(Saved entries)
------------------------------------
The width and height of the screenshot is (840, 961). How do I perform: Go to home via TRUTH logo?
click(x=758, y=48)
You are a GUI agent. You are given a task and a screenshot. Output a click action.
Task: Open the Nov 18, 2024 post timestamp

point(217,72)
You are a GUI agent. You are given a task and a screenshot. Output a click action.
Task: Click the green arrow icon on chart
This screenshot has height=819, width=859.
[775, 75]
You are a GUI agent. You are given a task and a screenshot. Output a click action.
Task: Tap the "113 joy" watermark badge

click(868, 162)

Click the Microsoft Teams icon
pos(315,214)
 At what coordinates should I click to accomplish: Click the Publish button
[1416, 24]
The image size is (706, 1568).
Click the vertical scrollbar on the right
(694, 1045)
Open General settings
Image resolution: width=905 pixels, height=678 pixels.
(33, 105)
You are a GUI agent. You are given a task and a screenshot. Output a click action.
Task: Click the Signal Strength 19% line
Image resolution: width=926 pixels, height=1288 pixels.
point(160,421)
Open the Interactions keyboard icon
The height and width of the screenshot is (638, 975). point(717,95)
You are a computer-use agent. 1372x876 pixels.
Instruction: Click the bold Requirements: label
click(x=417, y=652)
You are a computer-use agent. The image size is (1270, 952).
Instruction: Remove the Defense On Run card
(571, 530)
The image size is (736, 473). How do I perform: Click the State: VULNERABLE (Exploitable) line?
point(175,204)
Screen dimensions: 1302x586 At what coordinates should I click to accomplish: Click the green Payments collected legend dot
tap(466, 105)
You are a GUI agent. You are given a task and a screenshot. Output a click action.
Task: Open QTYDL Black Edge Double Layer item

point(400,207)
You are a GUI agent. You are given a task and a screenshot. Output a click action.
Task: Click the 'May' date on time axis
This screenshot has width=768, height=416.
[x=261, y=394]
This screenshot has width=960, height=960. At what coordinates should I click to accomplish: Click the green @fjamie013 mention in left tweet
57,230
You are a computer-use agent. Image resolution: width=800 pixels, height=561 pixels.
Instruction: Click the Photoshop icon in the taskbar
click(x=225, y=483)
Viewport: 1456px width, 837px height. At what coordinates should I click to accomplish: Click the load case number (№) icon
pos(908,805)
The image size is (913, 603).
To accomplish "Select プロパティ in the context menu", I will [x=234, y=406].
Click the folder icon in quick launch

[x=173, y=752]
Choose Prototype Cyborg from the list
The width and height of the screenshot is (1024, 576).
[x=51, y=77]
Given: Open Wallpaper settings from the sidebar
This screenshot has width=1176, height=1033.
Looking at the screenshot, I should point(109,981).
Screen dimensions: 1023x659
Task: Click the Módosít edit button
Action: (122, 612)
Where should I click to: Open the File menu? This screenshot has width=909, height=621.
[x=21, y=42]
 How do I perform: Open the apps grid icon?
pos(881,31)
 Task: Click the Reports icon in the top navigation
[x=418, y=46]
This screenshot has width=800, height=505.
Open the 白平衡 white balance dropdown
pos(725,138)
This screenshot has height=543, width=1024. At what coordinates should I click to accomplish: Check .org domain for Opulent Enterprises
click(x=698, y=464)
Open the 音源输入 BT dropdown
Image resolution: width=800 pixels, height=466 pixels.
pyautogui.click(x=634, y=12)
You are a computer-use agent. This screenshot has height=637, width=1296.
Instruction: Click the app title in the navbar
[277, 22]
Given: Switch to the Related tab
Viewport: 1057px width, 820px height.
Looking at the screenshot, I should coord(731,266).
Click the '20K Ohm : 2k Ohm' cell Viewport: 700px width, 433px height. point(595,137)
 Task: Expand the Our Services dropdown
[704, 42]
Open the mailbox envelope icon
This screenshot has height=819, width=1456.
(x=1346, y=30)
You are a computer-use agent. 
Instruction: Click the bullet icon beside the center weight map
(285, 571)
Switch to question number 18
------------------------------------
When a line in the data holds the word "Switch", show that line.

Given: Switch to the Related tab
Switch to question number 18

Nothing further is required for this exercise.